Participants in the Solicitation of Capitol Stockholders
Capitol and Cision and its affiliates and their respective directors and executive officers, under SEC rules, may be deemed to be participants in the solicitation of proxies of Capitol’s stockholders in connection with Cision’s proposed combination with Capitol. Investors and security holders may obtain more detailed information regarding the names and interests in the proposed transaction of Capitol’s directors and officers in Capitol’s filings with the SEC, including Capitol’s Annual Report on Form 10-K for the fiscal year ended December 31, 2016, which was filed with the SEC on March 10, 2017. Additional information regarding the interests of participants in the solicitation of proxies in connection with the proposed business combination is included in the Registration Statement filed by Holdings.
No Offer or Solicitation
This press release is not a proxy statement or solicitation of a proxy, consent or authorization with respect to any securities or in respect of the proposed transaction and shall not constitute an offer to sell or a solicitation of an offer to buy the securities of Capitol, nor shall there be any sale of any such securities in any state or jurisdiction in which such offer, solicitation, or sale would be unlawful prior to registration or qualification under the securities laws of such state or jurisdiction.

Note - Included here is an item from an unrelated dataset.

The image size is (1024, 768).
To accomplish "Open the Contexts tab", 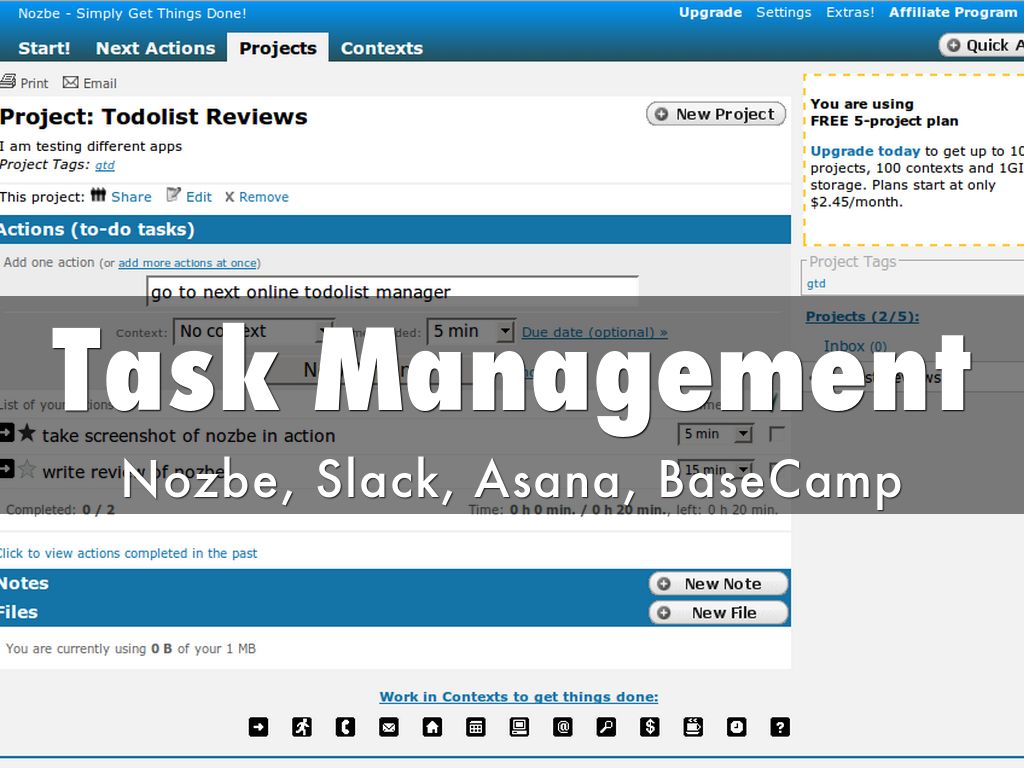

Forward Looking Statements
This press release includes “forward-looking statements” within the meaning of the safe harbor provisions of the United States Private Securities Litigation Reform Act of 1995. Actual results may differ from expectations, estimates and projections and, consequently, you should not rely on these forward looking statements as predictions of future events. Words such as “expect,” “estimate,” “project,” “budget,” “forecast,” “anticipate,” “intend,” “plan,” “may,” “will,” “could,” “should,” “believes,” “predicts,” “potential,” “continue,” and similar expressions are intended to identify such forward-looking statements. These forward-looking statements involve significant risks and uncertainties that could cause the actual results to differ materially from the expected results. Capitol and Cision caution readers not to place undue reliance upon any forward-looking statements, which speak only as of the date made. Capitol and Cision do not undertake or accept any obligation or undertaking to release publicly any updates or revisions to any forward-looking statement to reflect any change in their expectations or any change in events, conditions or circumstances on which any such statement is based.